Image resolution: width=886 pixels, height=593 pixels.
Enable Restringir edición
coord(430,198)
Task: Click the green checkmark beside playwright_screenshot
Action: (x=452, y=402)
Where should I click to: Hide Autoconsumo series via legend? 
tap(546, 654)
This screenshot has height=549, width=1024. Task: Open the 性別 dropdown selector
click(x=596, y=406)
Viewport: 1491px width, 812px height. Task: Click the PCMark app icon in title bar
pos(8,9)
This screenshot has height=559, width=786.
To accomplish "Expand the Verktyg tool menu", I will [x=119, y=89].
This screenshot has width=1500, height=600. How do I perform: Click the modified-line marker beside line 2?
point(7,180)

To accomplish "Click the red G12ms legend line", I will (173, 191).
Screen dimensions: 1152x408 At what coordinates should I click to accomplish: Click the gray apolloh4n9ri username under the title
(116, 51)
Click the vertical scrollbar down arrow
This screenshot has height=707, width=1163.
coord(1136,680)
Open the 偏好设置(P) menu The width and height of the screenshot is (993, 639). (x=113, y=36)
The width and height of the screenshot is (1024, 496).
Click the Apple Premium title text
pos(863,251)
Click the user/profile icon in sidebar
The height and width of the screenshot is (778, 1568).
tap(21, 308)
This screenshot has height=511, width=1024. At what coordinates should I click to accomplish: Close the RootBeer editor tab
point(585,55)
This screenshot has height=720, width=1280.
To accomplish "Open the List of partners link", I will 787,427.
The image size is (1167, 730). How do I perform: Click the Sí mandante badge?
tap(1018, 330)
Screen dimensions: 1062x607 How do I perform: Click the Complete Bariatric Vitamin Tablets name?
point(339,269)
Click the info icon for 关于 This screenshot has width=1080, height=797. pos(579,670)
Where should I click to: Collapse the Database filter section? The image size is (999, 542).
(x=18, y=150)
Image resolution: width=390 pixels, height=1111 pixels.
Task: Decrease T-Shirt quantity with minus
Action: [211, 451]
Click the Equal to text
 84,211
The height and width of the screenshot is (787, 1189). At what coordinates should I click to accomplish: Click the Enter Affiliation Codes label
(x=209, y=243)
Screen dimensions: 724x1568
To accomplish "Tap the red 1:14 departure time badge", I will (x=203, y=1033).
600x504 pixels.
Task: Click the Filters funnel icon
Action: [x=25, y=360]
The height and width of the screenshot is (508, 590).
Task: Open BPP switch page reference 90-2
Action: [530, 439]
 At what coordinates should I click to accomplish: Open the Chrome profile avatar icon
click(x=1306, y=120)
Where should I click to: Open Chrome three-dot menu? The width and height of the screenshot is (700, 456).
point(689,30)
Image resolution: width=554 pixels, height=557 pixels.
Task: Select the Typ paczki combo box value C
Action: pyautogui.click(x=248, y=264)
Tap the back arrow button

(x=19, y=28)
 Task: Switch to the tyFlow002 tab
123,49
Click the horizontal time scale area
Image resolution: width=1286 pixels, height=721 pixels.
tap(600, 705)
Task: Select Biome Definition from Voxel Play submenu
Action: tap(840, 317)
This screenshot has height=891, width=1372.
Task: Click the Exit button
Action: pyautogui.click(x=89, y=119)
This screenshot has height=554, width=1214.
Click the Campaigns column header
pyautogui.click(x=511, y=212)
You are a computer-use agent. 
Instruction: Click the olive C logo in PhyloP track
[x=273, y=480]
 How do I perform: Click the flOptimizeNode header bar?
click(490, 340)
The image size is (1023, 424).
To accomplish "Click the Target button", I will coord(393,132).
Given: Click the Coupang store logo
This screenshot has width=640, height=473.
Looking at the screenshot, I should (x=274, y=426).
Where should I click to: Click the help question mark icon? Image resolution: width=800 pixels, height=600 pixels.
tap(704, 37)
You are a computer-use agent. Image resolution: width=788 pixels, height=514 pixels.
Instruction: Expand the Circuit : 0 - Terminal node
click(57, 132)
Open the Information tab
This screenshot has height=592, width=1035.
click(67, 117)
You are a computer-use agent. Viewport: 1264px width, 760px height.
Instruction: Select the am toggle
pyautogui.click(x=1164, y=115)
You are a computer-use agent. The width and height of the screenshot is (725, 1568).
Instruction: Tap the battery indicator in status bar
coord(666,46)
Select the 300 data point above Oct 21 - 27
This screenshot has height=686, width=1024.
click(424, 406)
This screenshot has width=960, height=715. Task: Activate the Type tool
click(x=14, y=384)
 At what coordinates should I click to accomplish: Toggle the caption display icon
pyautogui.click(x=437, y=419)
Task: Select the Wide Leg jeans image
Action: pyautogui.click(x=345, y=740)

ABOUT THIS EXERCISE —
Your task is to retype the whole listing, keeping every word exactly as it is.

ANSWER AREA —
Image resolution: width=886 pixels, height=593 pixels.
Enable Restringir edición
coord(430,198)
Task: Click the green checkmark beside playwright_screenshot
Action: (x=452, y=402)
Where should I click to: Hide Autoconsumo series via legend? 
tap(546, 654)
This screenshot has height=549, width=1024. Task: Open the 性別 dropdown selector
click(x=596, y=406)
Viewport: 1491px width, 812px height. Task: Click the PCMark app icon in title bar
pos(8,9)
This screenshot has height=559, width=786.
To accomplish "Expand the Verktyg tool menu", I will [x=119, y=89].
This screenshot has width=1500, height=600. How do I perform: Click the modified-line marker beside line 2?
point(7,180)

To accomplish "Click the red G12ms legend line", I will (173, 191).
Screen dimensions: 1152x408 At what coordinates should I click to accomplish: Click the gray apolloh4n9ri username under the title
(116, 51)
Click the vertical scrollbar down arrow
This screenshot has height=707, width=1163.
coord(1136,680)
Open the 偏好设置(P) menu The width and height of the screenshot is (993, 639). (x=113, y=36)
The width and height of the screenshot is (1024, 496).
Click the Apple Premium title text
pos(863,251)
Click the user/profile icon in sidebar
The height and width of the screenshot is (778, 1568).
tap(21, 308)
This screenshot has height=511, width=1024. At what coordinates should I click to accomplish: Close the RootBeer editor tab
point(585,55)
This screenshot has height=720, width=1280.
To accomplish "Open the List of partners link", I will 787,427.
The image size is (1167, 730). How do I perform: Click the Sí mandante badge?
tap(1018, 330)
Screen dimensions: 1062x607 How do I perform: Click the Complete Bariatric Vitamin Tablets name?
point(339,269)
Click the info icon for 关于 This screenshot has width=1080, height=797. pos(579,670)
Where should I click to: Collapse the Database filter section? The image size is (999, 542).
(x=18, y=150)
Image resolution: width=390 pixels, height=1111 pixels.
Task: Decrease T-Shirt quantity with minus
Action: [211, 451]
Click the Equal to text
 84,211
The height and width of the screenshot is (787, 1189). At what coordinates should I click to accomplish: Click the Enter Affiliation Codes label
(x=209, y=243)
Screen dimensions: 724x1568
To accomplish "Tap the red 1:14 departure time badge", I will (x=203, y=1033).
600x504 pixels.
Task: Click the Filters funnel icon
Action: [x=25, y=360]
The height and width of the screenshot is (508, 590).
Task: Open BPP switch page reference 90-2
Action: [530, 439]
 At what coordinates should I click to accomplish: Open the Chrome profile avatar icon
click(x=1306, y=120)
Where should I click to: Open Chrome three-dot menu? The width and height of the screenshot is (700, 456).
point(689,30)
Image resolution: width=554 pixels, height=557 pixels.
Task: Select the Typ paczki combo box value C
Action: pyautogui.click(x=248, y=264)
Tap the back arrow button

(x=19, y=28)
 Task: Switch to the tyFlow002 tab
123,49
Click the horizontal time scale area
Image resolution: width=1286 pixels, height=721 pixels.
tap(600, 705)
Task: Select Biome Definition from Voxel Play submenu
Action: tap(840, 317)
This screenshot has height=891, width=1372.
Task: Click the Exit button
Action: pyautogui.click(x=89, y=119)
This screenshot has height=554, width=1214.
Click the Campaigns column header
pyautogui.click(x=511, y=212)
You are a computer-use agent. 
Instruction: Click the olive C logo in PhyloP track
[x=273, y=480]
 How do I perform: Click the flOptimizeNode header bar?
click(490, 340)
The image size is (1023, 424).
To accomplish "Click the Target button", I will coord(393,132).
Given: Click the Coupang store logo
This screenshot has width=640, height=473.
Looking at the screenshot, I should (x=274, y=426).
Where should I click to: Click the help question mark icon? Image resolution: width=800 pixels, height=600 pixels.
tap(704, 37)
You are a computer-use agent. Image resolution: width=788 pixels, height=514 pixels.
Instruction: Expand the Circuit : 0 - Terminal node
click(57, 132)
Open the Information tab
This screenshot has height=592, width=1035.
click(67, 117)
You are a computer-use agent. Viewport: 1264px width, 760px height.
Instruction: Select the am toggle
pyautogui.click(x=1164, y=115)
You are a computer-use agent. The width and height of the screenshot is (725, 1568).
Instruction: Tap the battery indicator in status bar
coord(666,46)
Select the 300 data point above Oct 21 - 27
This screenshot has height=686, width=1024.
click(424, 406)
This screenshot has width=960, height=715. Task: Activate the Type tool
click(x=14, y=384)
 At what coordinates should I click to accomplish: Toggle the caption display icon
pyautogui.click(x=437, y=419)
Task: Select the Wide Leg jeans image
Action: pyautogui.click(x=345, y=740)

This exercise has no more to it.